By Maureen Quinlan, News Staff
When people ask me what my hobbies are or what I like to do besides write and go to school, I often want to lie. Should I say I read, hike, cook and hang out with friends? Those aren’t complete lies, but what I should really say is that there is nothing I prefer to do more than watching TV.
I’m not just talking about flipping through the channels trying to catch reruns of “Grey’s Anatomy” or HBO’s movie of the month. I mean marathon, never-miss-an-episode, obsessive television watching.
There are so many wonderful things about watching TV, but there is one very obvious and somewhat painful chore that comes with turning on the boob tube: commercials.
Everyone endures them, networks need them and once a year we glorify them in between football plays. As inevitable as they are, and as clever as some can be, there is nothing that bothers me more about commercials than the celebrity voice over.
It is so unnerving when I hear Tim Allen trying to sell me a Chevy or Julia Roberts pitching Nationwide Insurance.
I guess the idea is that if we hear a celebrity talking about it, we must assume they use it and we should too.
Am I going to buy a Mercedes just because the oh-so-dapper voice of Mad Men’s Don Draper says I should? Probably not. Am I going to run to the store to buy all 100 flavors of Yoplait yogurt because Lisa Kudrow, better known as quirky Friend Phoebe, can deliver the just-as-quirky lines about a dairy product? I hope not.
What irks me the most is that celebrities actually agree to be the omnipresent voices of products or companies. Don’t they make enough money on my beloved TV shows or the silver screen? Doesn’t Jeff Bridges have enough Academy Awards on his mantel to give him ample notoriety so he doesn’t also have to be known as the voice of those cheesy Hyundai commercials?
And what do those companies offer in order for a celeb to agree to be their voice over man or woman? Sure, Jon Hamm got one of those Mercedes he pitched, but he probably could have bought one with his $250,000 an episode salary. And does Lisa Kudrow get a lifetime supply of yogurt? Again, I really hope not.

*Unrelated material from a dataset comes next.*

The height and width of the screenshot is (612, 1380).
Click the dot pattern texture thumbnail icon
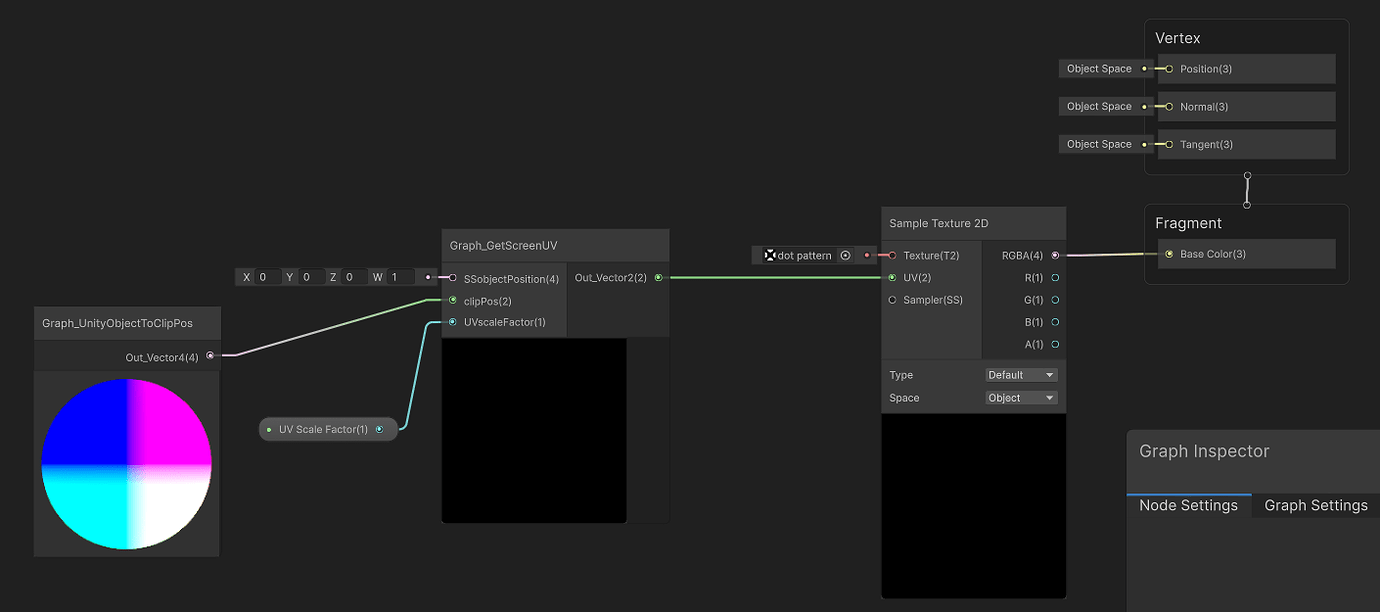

To me, the most tragic of these pitchmen are two of my favorite TV funnymen. The handsome and talented John Krasinski babbles on about Esurance, an online insurance company. If a gecko can’t sell me “15-minute-or-less” insurance, I don’t think Jim Halpert can sell me online insurance.
And the perfectly comically timed Jason Sudeikis of SNL talks about how sizzling and exciting Applebee’s is. The last time I went to Applebee’s, there was nothing sizzling or exciting about it.

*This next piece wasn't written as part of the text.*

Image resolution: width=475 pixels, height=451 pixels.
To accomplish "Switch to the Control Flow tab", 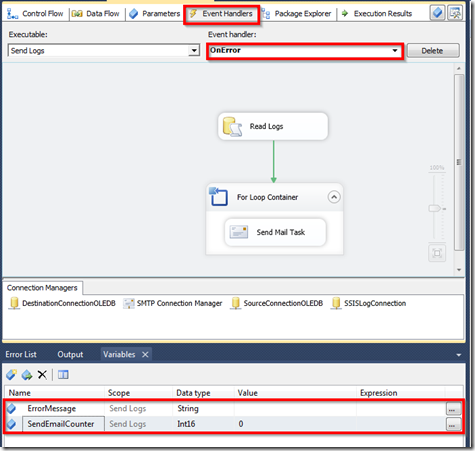I will point(35,14).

Some friends who traveled to Europe for a Dialogue of Civilizations this summer have told me that celebrity commercials are even more despicable over there than they are here. With one look at Uma Thurman dressed as a hooker on a couch talking seductively about Schweppes soda, I understood what they meant. (The commercial is worth a YouTube view for a laugh).
In our celebrity-obsessed culture (me included), it’s logical to have the faces and voices of our adored stars gracing not just the shows and movies we love, but also the ads.
Sure, seeing a star hawk a product, like Justin Bieber and Proactiv, can be just as annoying. But there is something about hearing a voice you can’t quite place or identify. Our heads say “Who is that?” but our hearts say “Thank goodness I don’t know who that is.”
I love seeing Emma Stone put on lipstick and Drew Barrymore swipe eye shadow across her lids. I love watching Sofia Vergara dance around looking for Pepsi and Ty Burrell talk to oranges. I just wish I didn’t.
I miss not recognizing the voices of my commercials.
Take me back to Mr. Moviefone, the deity-esque voice of movie trailers, or the good old days of jingles. Sure, I’ll take another dollop of Daisy.